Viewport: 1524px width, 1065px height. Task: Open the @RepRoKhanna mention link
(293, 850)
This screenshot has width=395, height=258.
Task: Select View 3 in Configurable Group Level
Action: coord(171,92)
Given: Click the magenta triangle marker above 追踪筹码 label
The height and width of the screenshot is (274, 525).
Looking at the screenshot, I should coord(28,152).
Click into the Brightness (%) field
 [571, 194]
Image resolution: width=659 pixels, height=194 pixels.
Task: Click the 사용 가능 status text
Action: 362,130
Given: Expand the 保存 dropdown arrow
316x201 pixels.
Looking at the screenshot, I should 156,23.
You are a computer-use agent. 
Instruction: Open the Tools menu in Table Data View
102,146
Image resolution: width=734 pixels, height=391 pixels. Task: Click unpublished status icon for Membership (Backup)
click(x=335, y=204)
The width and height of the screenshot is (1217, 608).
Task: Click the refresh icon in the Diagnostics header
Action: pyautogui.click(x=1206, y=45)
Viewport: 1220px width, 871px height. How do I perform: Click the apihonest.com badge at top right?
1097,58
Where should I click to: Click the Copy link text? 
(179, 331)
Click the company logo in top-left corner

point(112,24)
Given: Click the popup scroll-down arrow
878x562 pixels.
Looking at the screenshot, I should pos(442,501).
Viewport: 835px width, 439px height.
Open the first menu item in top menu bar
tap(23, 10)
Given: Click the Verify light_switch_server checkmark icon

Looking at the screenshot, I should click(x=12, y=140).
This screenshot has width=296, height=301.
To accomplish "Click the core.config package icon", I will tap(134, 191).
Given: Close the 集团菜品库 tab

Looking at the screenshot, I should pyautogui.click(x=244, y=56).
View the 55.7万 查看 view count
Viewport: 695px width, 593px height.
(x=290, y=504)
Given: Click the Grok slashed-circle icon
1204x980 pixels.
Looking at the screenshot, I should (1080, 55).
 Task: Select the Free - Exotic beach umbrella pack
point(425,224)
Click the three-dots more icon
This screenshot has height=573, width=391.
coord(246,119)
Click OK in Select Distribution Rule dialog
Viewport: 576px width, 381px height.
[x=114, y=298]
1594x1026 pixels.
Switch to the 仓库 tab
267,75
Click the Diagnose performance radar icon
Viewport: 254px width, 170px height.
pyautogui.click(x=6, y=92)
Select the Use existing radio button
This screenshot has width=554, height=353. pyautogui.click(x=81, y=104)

□ □ □

▶ _What the exercise asks_: Each line that mentions the string "arrow" must be copied from the listing.

▶ _Output of the exercise_:
Given: Expand the 保存 dropdown arrow
Given: Click the popup scroll-down arrow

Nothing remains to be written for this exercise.